Setelah jeda empat minggu di mana para peserta kembali ke kebiasaan makan normal mereka, mereka mengganti pola makan.
Secara total, 50 orang menyelesaikan setidaknya satu dari diet tersebut.
Yang terpenting, kedua diet tersebut dirancang agar sesuai dengan pedoman makan sehat di Inggris.
Makanan-makanan tersebut mengandung kadar lemak, protein, karbohidrat, garam, dan serat yang serupa.
Peserta diberi makanan lebih banyak dari yang mereka butuhkan dan diizinkan makan sebanyak atau sesedikit yang mereka inginkan. Mereka tidak diminta untuk membatasi asupan mereka.
Meskipun kedua kelompok mengalami penurunan berat badan setelah delapan minggu, kelompok dengan diet minimal olahan kehilangan berat badan hampir dua kali lipat.
Rata-rata, mereka mengalami penurunan berat badan sebesar 2,06%, sementara kelompok ultra-olahan mengalami penurunan sebesar 1,05%.
Perbedaan ini setara dengan sekitar 290 kalori lebih sedikit per hari pada diet MPF, dibandingkan dengan 120 kalori lebih sedikit pada diet UPF.
Penurunan berat badan dari diet MPF sebagian besar berasal dari massa lemak dan air, bukan otot, yang menunjukkan perubahan komposisi tubuh yang lebih sehat.
Temuan ini menunjukkan bahwa mengurangi konsumsi makanan olahan dapat menjadi cara yang lebih efektif untuk mempertahankan berat badan yang sehat dalam jangka panjang.
Dr. Samuel Dicken, penulis pertama studi ini, menjelaskan bahwa meskipun beberapa makanan ultra-olahan mungkin tidak terlihat tidak sehat berdasarkan label nutrisi, cara pembuatannya tetap penting.
Studi ini mengisi celah penting dalam memahami bagaimana pengolahan makanan, bahkan ketika nutrisinya terkontrol, dapat memengaruhi berat badan, tekanan darah, dan keinginan makan.
Para peserta juga menyelesaikan survei tentang keinginan mereka selama studi.
Mereka yang menjalani diet minimal olahan melaporkan kontrol yang jauh lebih baik terhadap keinginan makan.
Mereka secara keseluruhan lebih mampu menahan keinginan, terutama untuk makanan gurih, dan menunjukkan kemampuan yang jauh lebih kuat untuk menghindari makanan yang paling mereka idamkan.

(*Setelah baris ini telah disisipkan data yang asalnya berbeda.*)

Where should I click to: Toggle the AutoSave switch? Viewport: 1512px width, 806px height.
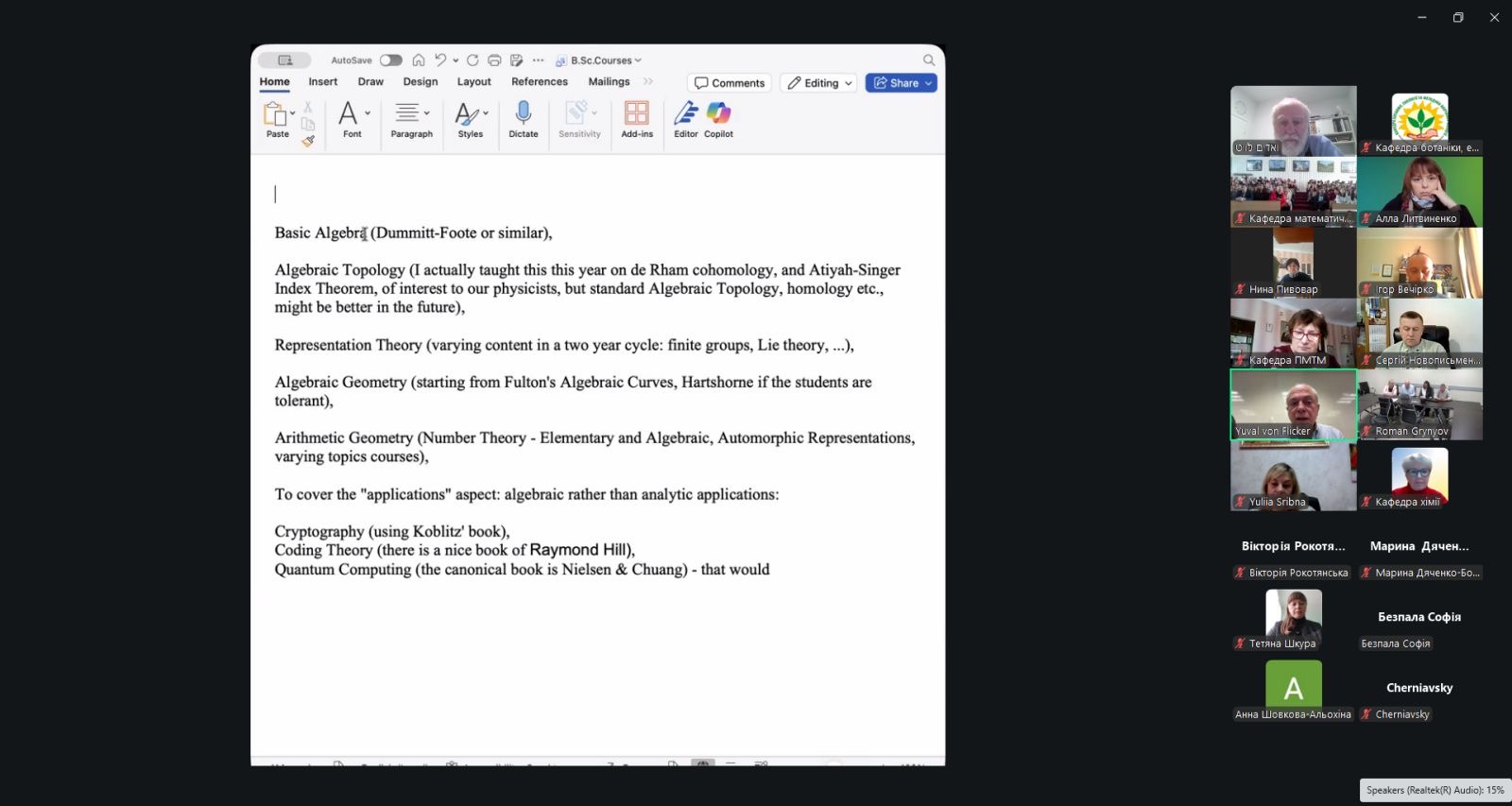pyautogui.click(x=390, y=60)
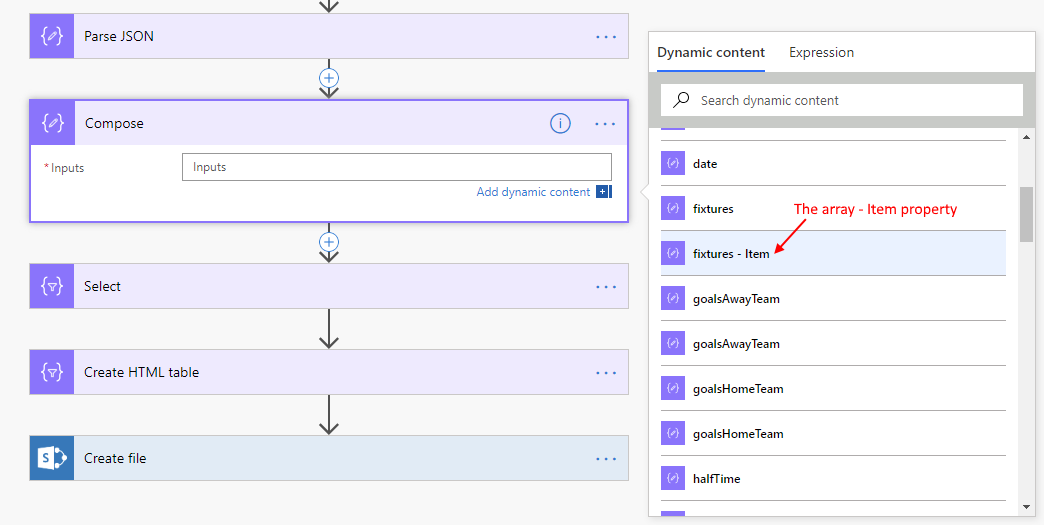Click the Add dynamic content link
1044x525 pixels.
tap(533, 192)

Profesor Chris van Tulleken, penulis lainnya, mengatakan studi ini menunjukkan betapa kuatnya lingkungan pangan dalam membentuk kesehatan.

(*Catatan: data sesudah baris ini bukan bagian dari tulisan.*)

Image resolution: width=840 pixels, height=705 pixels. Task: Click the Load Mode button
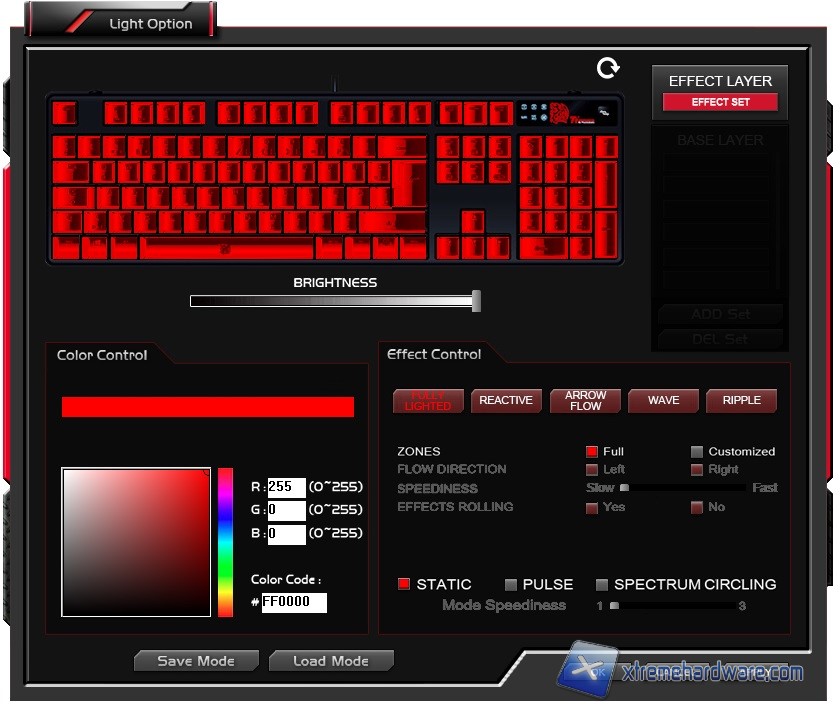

Ia menekankan perlunya perubahan kebijakan yang membuat makanan sehat lebih mudah diakses, lebih terjangkau, dan lebih menarik.

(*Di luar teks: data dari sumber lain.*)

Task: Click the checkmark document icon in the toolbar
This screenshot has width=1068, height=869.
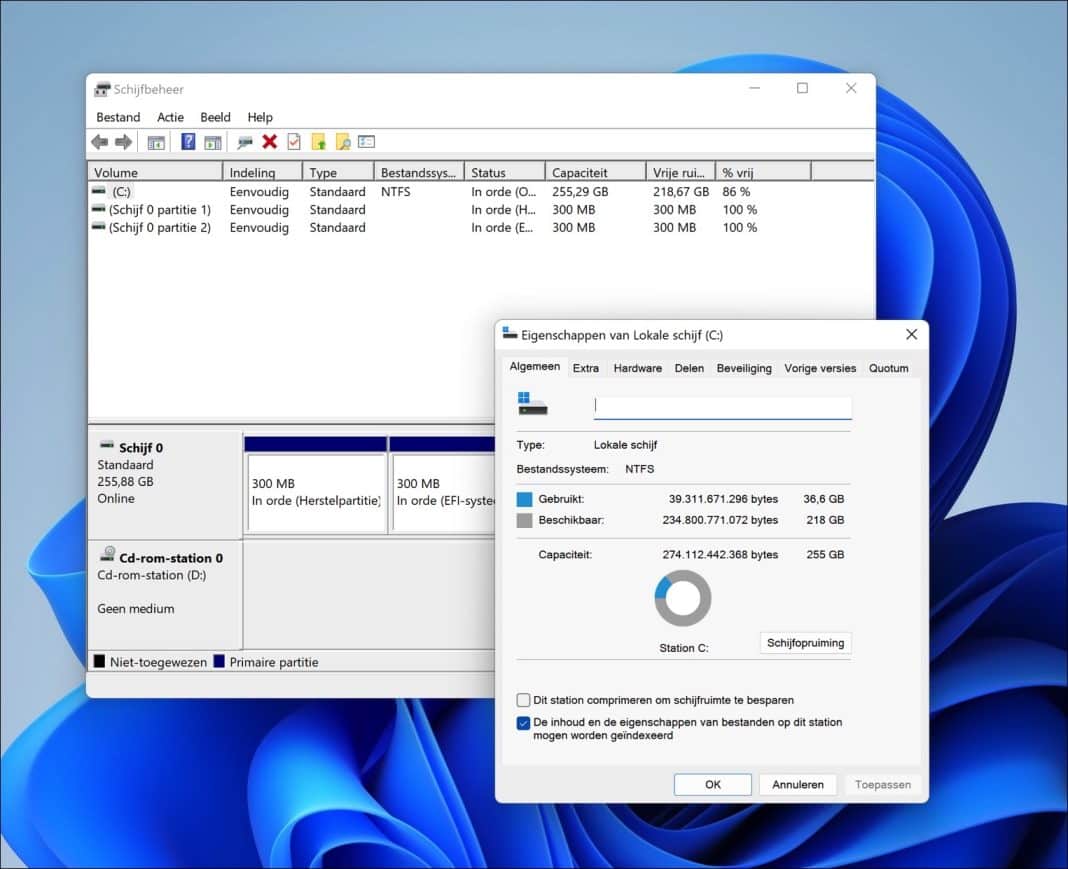Action: point(294,141)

Alih-alih hanya berfokus pada pilihan pribadi, katanya, upaya harus menargetkan cara perusahaan makanan mempromosikan dan menjual makanan ultra-olahan.
Para peneliti juga mengukur penanda kesehatan lainnya seperti tekanan darah, detak jantung, dan hasil tes darah.
Mereka tidak menemukan perubahan negatif yang signifikan pada kedua diet tersebut, tetapi mereka juga mencatat bahwa studi yang lebih lama diperlukan untuk sepenuhnya memahami dampaknya terhadap kesehatan jangka panjang.
Profesor Rachel Batterham, penulis senior studi tersebut, menunjukkan bahwa kebanyakan orang di Inggris tidak mengikuti semua pedoman makan sehat nasional.
Pola makan dalam uji coba lebih sehat daripada yang biasa dikonsumsi peserta, yang mungkin menjelaskan mengapa bahkan pola makan ultra-olahan dalam studi tersebut tidak menyebabkan bahaya.
Namun, ia mengatakan saran terbaik adalah mengikuti pedoman nutrisi sedekat mungkin, mengonsumsi lebih banyak makanan utuh yang kaya serat, dan membatasi makanan olahan jika memungkinkan.
Studi ini didukung oleh National Institute for Health and Care Research, UCLH Biomedical Research Centre, dan Rosetrees Trust.
Studi ini dipublikasikan di Nature Medicine.